It “interrupted the weekend social flow of college life,” he writes. 

The death of his beloved maternal grandmother in 1967 returned him to the Sabbath observance of his upbringing. Within three years, at age 28 and with the campaigning skills of his Yale Law buddy Bill Clinton assisting him, he won his first elected office, Connecticut state senator.

“I began to see myself in the larger context of history,” Lieberman said. “I came back step by step to observance.”

In the book, he says his Sabbath observance “has made it easier for me to be different in my political life when being different is where my beliefs have taken me.”

He writes vividly of how his beliefs influenced his decision in 1998 to chastise Clinton from the Senate floor for his affair with intern Monica Lewinsky. He recalls discussing with his family whether to be the first major Democrat to speak out.
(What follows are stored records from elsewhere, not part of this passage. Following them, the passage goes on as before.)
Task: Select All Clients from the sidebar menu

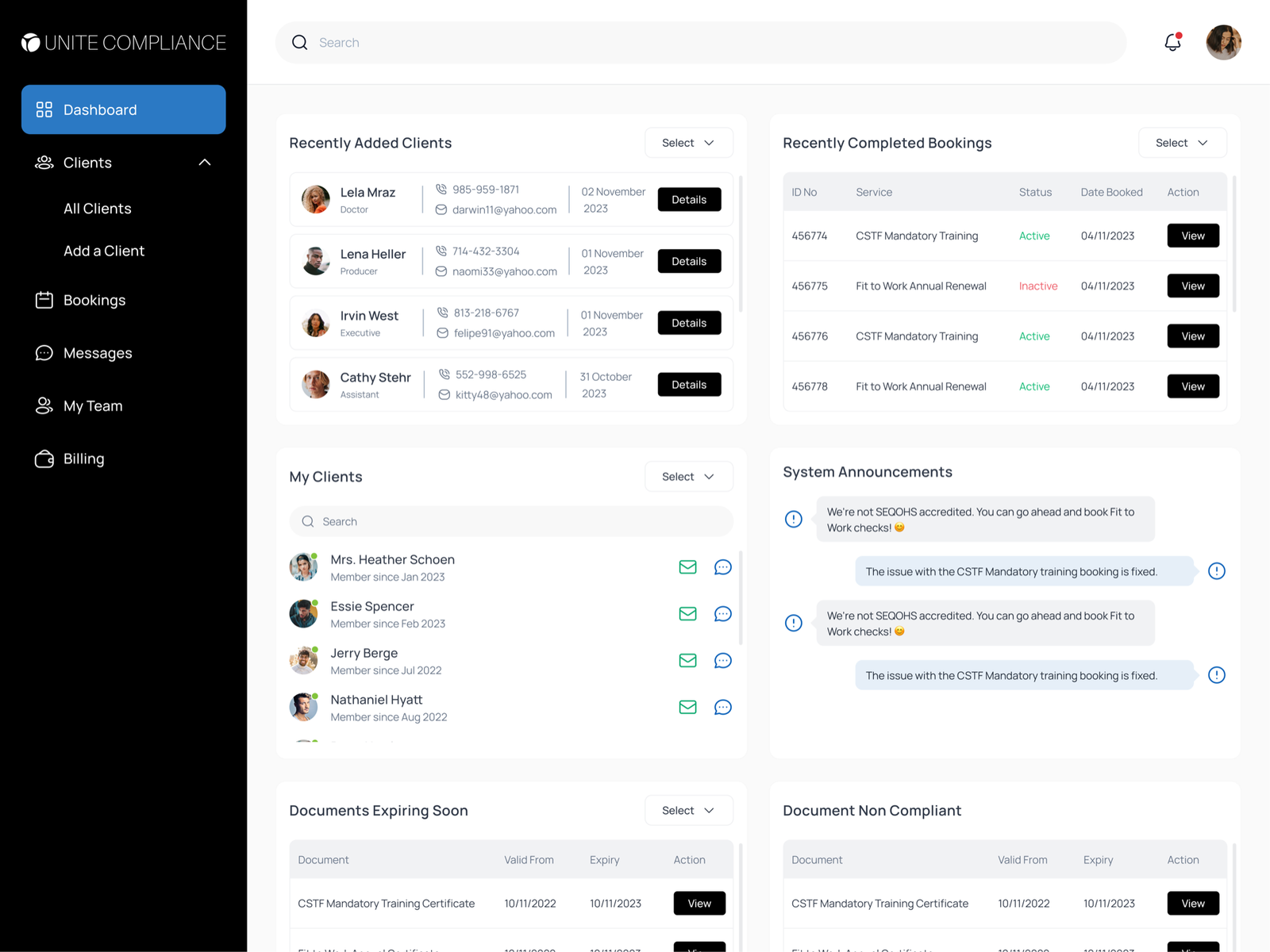Action: (97, 208)
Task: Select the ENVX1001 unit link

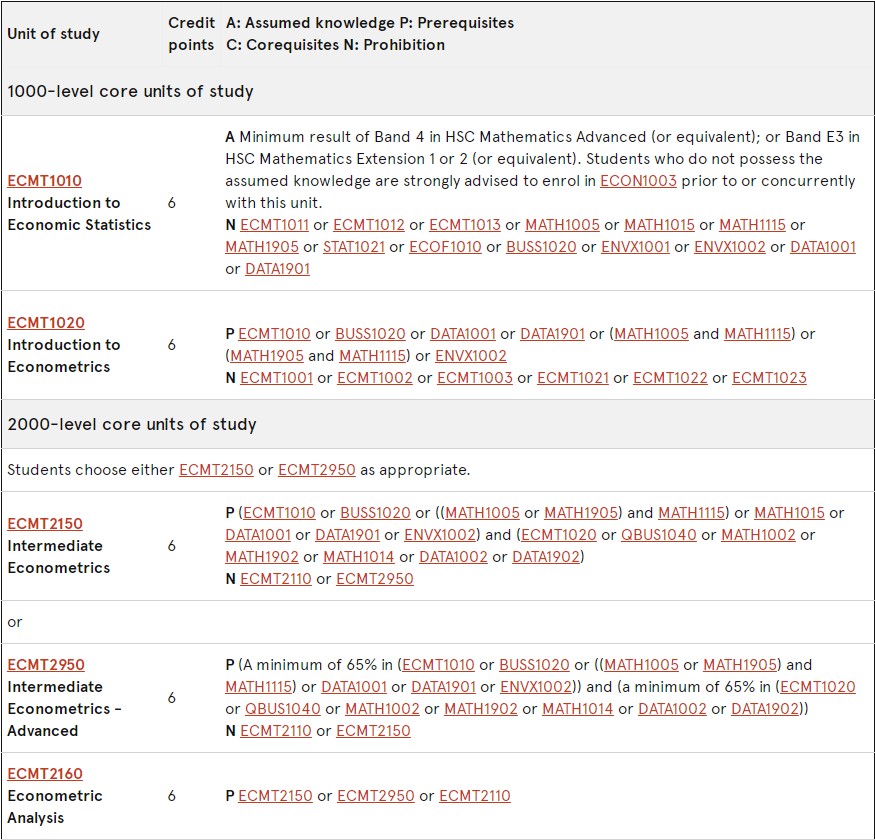Action: pyautogui.click(x=635, y=247)
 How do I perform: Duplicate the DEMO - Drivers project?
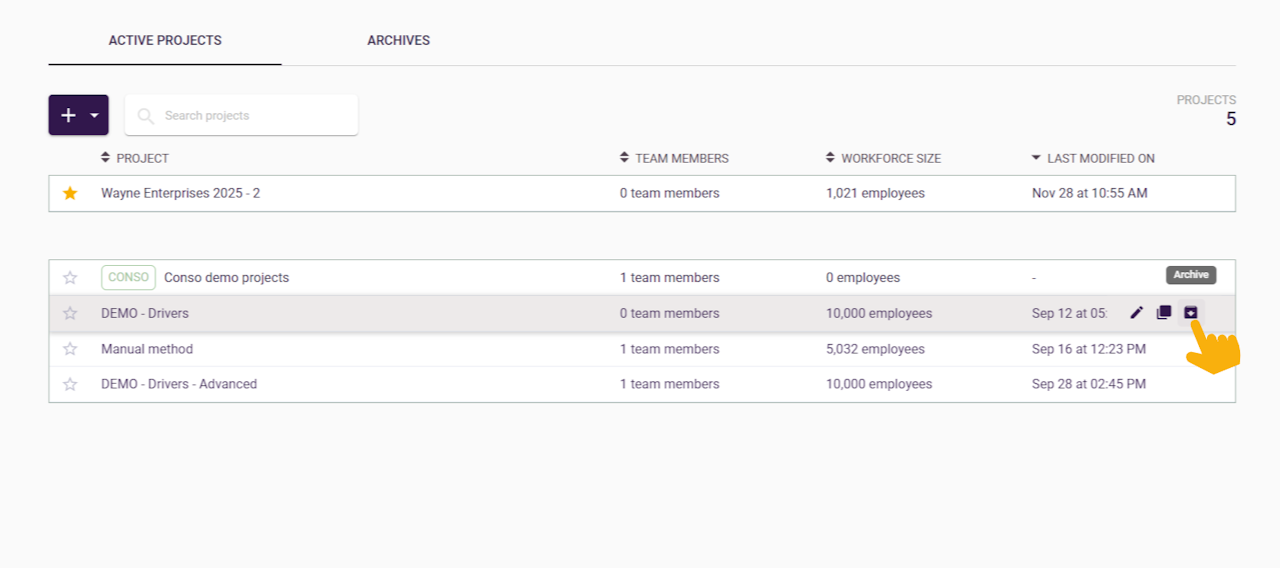[x=1163, y=313]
His four children said he should; Hadassah, his wife, was torn; his mother, who adored Clinton, urged him to keep silent.

In the end, his rebuke that the president’s behavior was “immoral” and “harmful” and “too consequential for us to walk away from” made history.

This break with the Democratic consensus helped lead Gore to choose him as a running mate in 2000; Lieberman represented a clean break with the scandals that had dogged Clinton.

Bittersweet Reflections

Many of these episodes seem bittersweet. He writes of the celebratory Sabbath he shared with Al and Tipper Gore on Dec. 7, 2000, when the Florida Supreme Court ruled in favor of a recount that almost certainly would have propelled Gore to the presidency and Lieberman to the vice presidency. The Liebermans rushed to the Naval Observatory, the vice president’s residence, just in time for Shabbat candle lighting, and after dinner the two couples walked the mile or so back to the Lieberman home in Georgetown.

“It was a night when we felt at the door of history and also very close to these two fine people,” he writes, and stops there. It’s as if he can’t bring himself to the denouement: The door that history opened was not to occupancy of the Naval Observatory but to a U.S. Supreme Court decision overruling the Florida court that would put George W. Bush in the White House.

The same bittersweet sense borne of lost opportunity informs another recounting in the book of a failed vice presidential bid. Staff for the McCain-Palin campaign urged Lieberman to give then-Alaska Gov. Sarah Palin a pep talk at a low point in the campaign, when she seemed unable to absorb the briefing material for her vice presidential debate with Joe Biden.

Lieberman talked of how the biblical Esther’s fate as a Jew differed from her destiny as a savior of Jews. The former was a covenant thrust upon her, while the latter was a covenant that handed her a choice. Palin, like Esther, now had a moment of choice: “The covenant of destiny is what we make of ourselves.”